TV2 led with the newspaper story.
They had obviously been short of time, because the report was illustrated with archive clips. They hadn’t even managed to find winter pictures; police HQ was bathed in sunshine, with people dressed in summer clothing going in and out of the main entrance. The reporter had nothing more to add to what had been in the newspaper.
‘Ssh!’ Sigmund said again as the camera showed a slim woman in uniform with gold stripes and two stars on her shoulders.
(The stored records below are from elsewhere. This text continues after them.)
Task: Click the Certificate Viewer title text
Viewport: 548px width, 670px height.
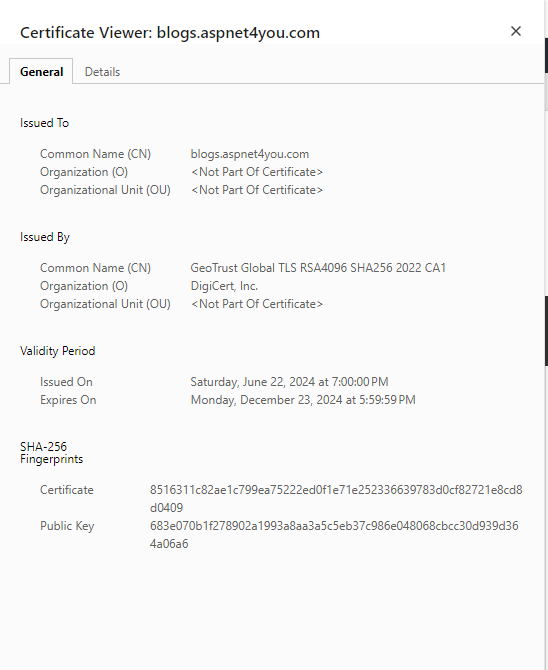Action: 170,33
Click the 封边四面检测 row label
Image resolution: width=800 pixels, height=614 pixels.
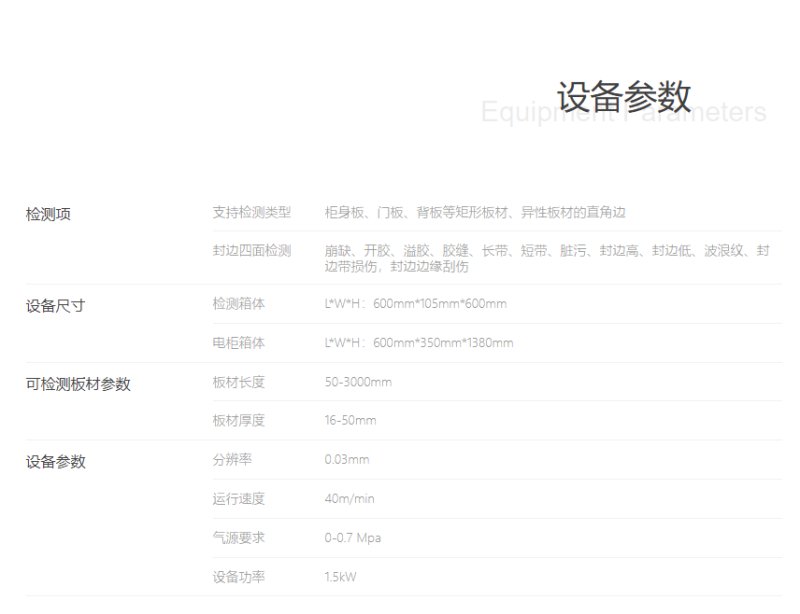[x=251, y=250]
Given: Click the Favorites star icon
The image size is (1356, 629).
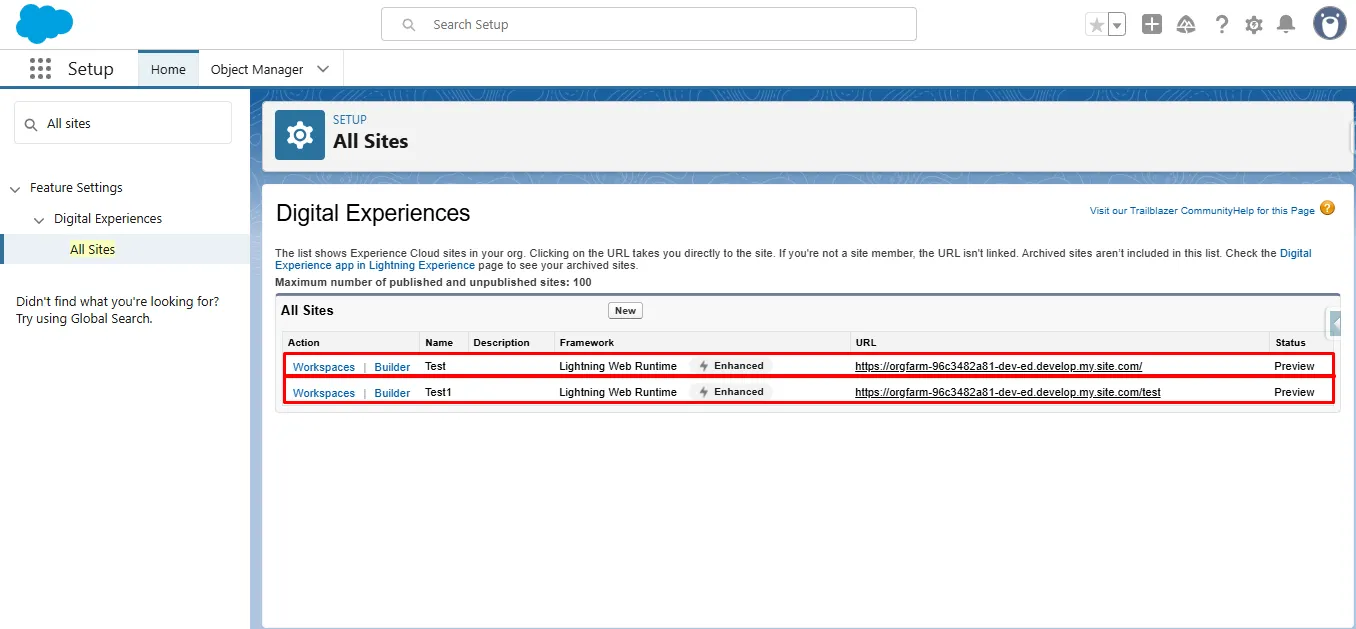Looking at the screenshot, I should 1097,25.
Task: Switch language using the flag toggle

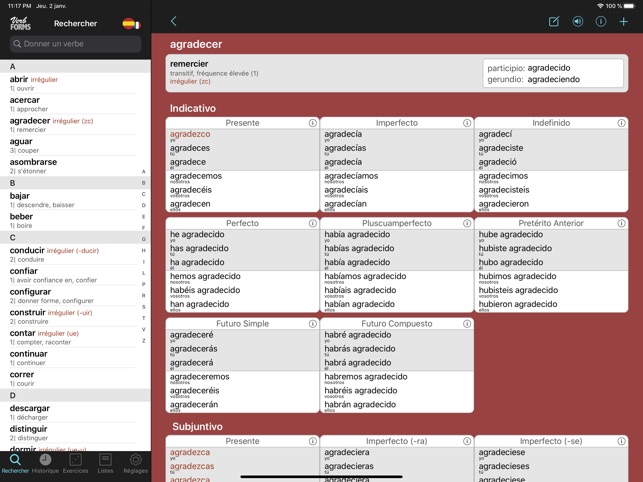Action: tap(130, 24)
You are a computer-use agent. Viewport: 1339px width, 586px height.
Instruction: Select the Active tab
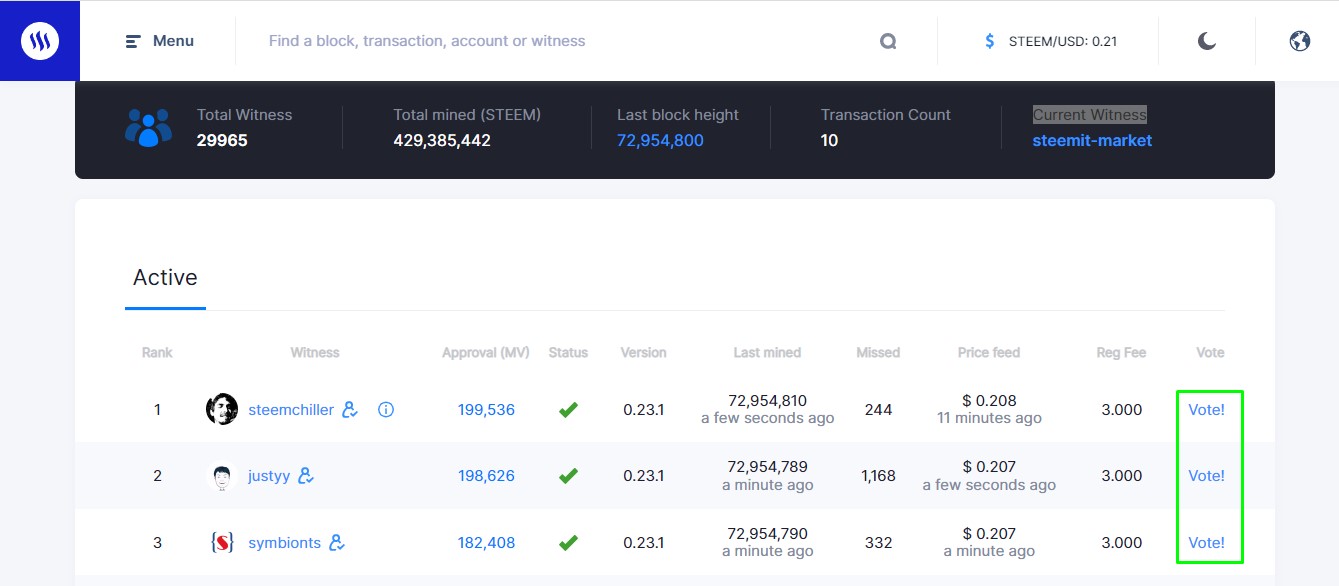tap(165, 278)
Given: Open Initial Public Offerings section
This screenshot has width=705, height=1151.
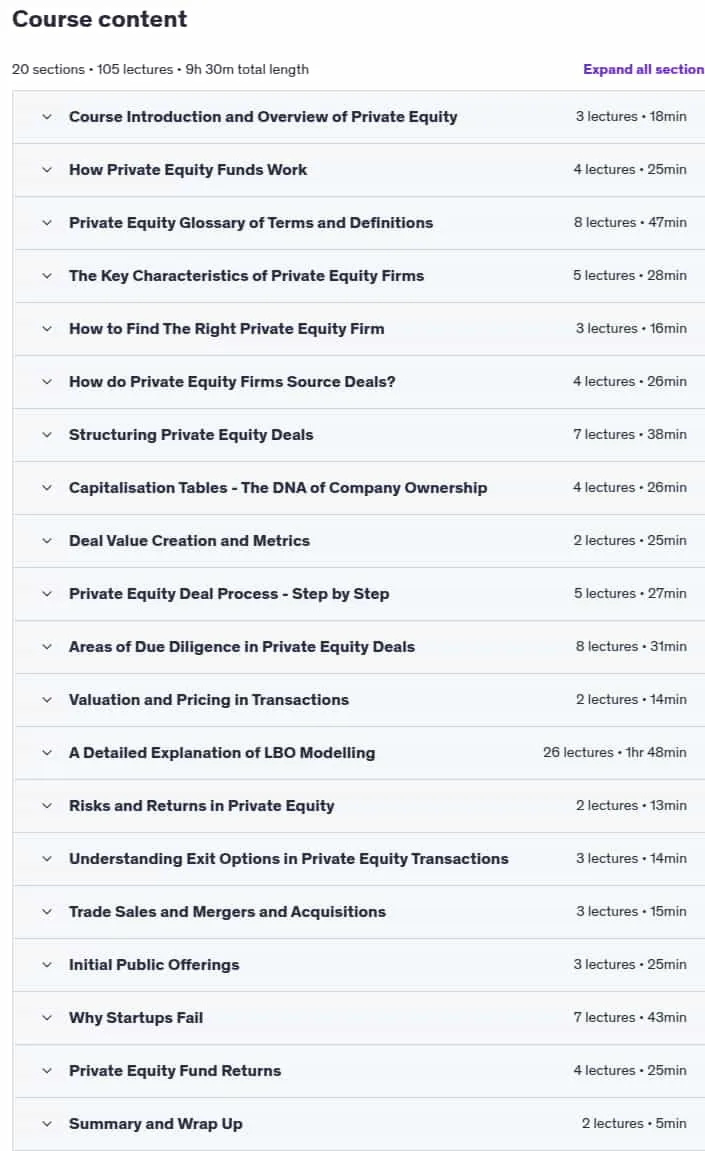Looking at the screenshot, I should tap(154, 965).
‘We are unable to comment on the case at this stage,’ she said firmly, turning away from the microphone.
It followed her.
‘Can you confirm the information in today’s edition of
VG
?’ asked the journalist.
‘As I said, I have no further comment on this matter.’
‘When will you be informing the public about this story, which seems to be particularly serious and far-reaching?’
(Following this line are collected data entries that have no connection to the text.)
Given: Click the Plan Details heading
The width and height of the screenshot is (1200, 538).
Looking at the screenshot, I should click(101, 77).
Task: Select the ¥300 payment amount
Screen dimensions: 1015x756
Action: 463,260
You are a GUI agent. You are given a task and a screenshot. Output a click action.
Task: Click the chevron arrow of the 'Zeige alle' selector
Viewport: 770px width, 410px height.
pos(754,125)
‘As I said, I am unable to comment on—’
Sigmund switched off.
‘Let’s go,’ he said, getting to his feet. ‘I’m starting to get really curious about this whole thing. I’ll fetch my bags and see you downstairs in two minutes. What’s that, by the way?’
He nodded in the direction of the bedside table, where Adam had placed the photograph of the unknown woman.
‘That’s the photo I told you about,’ he said.
‘What photo?’
‘The one that was in Eva Karin’s room. We need to call in at the police station with it. I want to know who she is. They’re probably best placed to find out.’
‘How did you find it?’ Sigmund asked.
‘Long story.’
‘Spare me the details. See you downstairs?’
Adam nodded. He remained sitting on the bed. He was finding it hard to digest everything he had heard in the past half-hour, and felt slightly dizzy. He couldn’t remember ever being caught so off-guard. When he did eventually stand up, exhaustion forced him to take a step to one side to keep his balance.